Dearest Amy – thank you for this wonderfully frank and inspiring post. I, too, suffer from the dreaded anxiety when creating and loved the gentle way you worked with your elephant to resolve the problem. Blessings, my dear, as you continue your sacred work. much love – Angie xxx
Thanks always for reading my posts Angie. I’m glad I laid bare the Elephant’s Tale. Sharing lightens the load. And she is still not back from wherever she went. We have snow today. I am guessing she is skiing somewhere or making elephantine snow angels.
Am so glad your heart is lightened! Live in Joy!
Amy, what a delightful and beautiful Post. The artwork is absolutely wonderful, and your honesty and integrity shine through your words and images. Enjoy every single moment of this creative life you have now; I completely understand when you talk about all the other stuff there is to do, and balancing those necessities with creativity. You are inspiring and courageous. Thank you for sharing.
Robyn Thank you for your comment! I really did debate whether to share any ‘struggles’ of being here because it is so wonderful and such a gift.

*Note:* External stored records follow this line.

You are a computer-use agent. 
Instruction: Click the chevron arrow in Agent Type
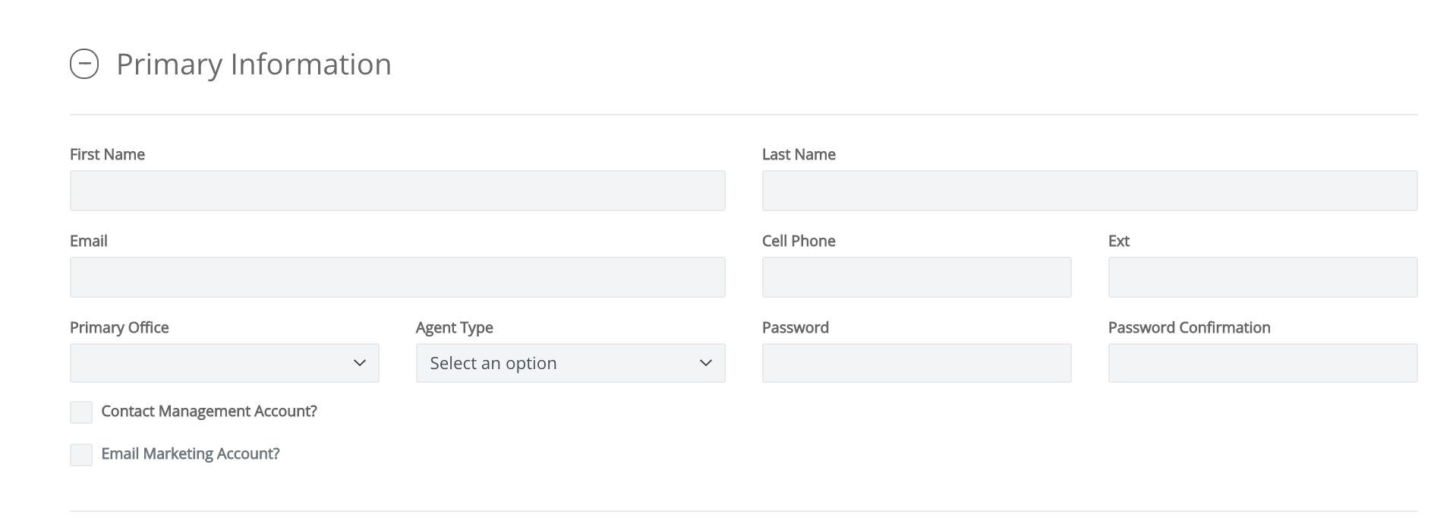[x=706, y=363]
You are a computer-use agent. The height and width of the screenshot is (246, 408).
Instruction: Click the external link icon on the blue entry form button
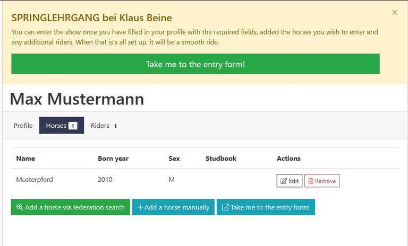point(225,207)
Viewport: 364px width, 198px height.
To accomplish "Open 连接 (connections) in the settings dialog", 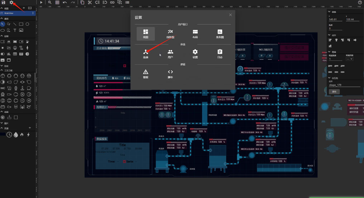I will point(145,54).
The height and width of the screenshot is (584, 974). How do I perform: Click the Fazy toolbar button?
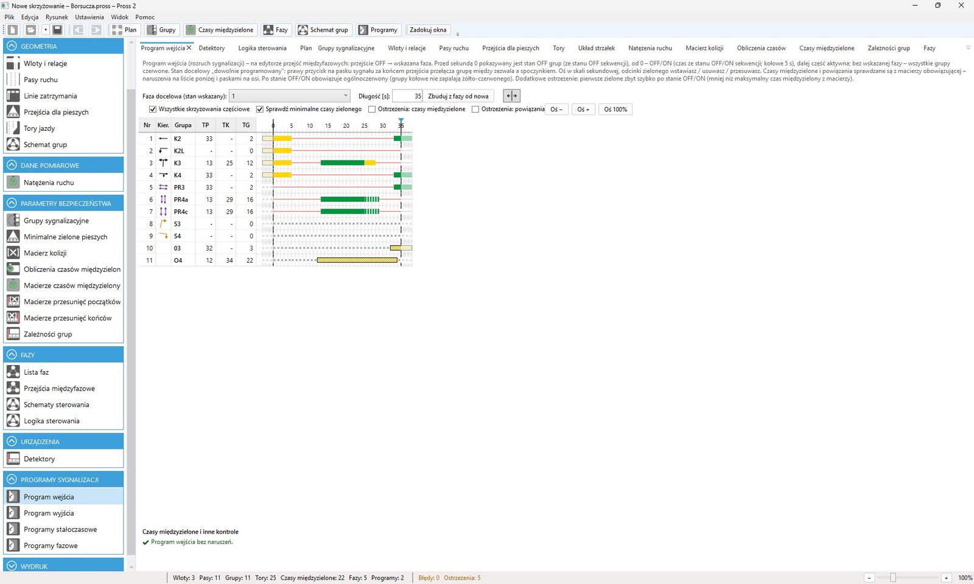(275, 30)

But at yoga yesterday, the lovely instructor read some quotes, the theme of them being, there is no light without darkness and that we must embrace that about ourselves which may be in shadow. And that’s been a theme lately for me. So I went for it in the blog post and it has seemed to strike a nerve in fellow creatives and readers of the blogs. Thank you for taking the time to read my post. It is much appreciated.
Thanks for this lovely post Amy. You cannot be afraid to share the struggle of creating art, however defined. No one who knows you would think that you are being a weenie! The community loves you and lifts you up.
I’m not sure what I love more, your undying and loving support of my work or the fact that you just used the word weenie in a comment. 🙂 Love love love you Ms. Penny and cannot wait to spend part of June (in New Mexico!!!!) with you.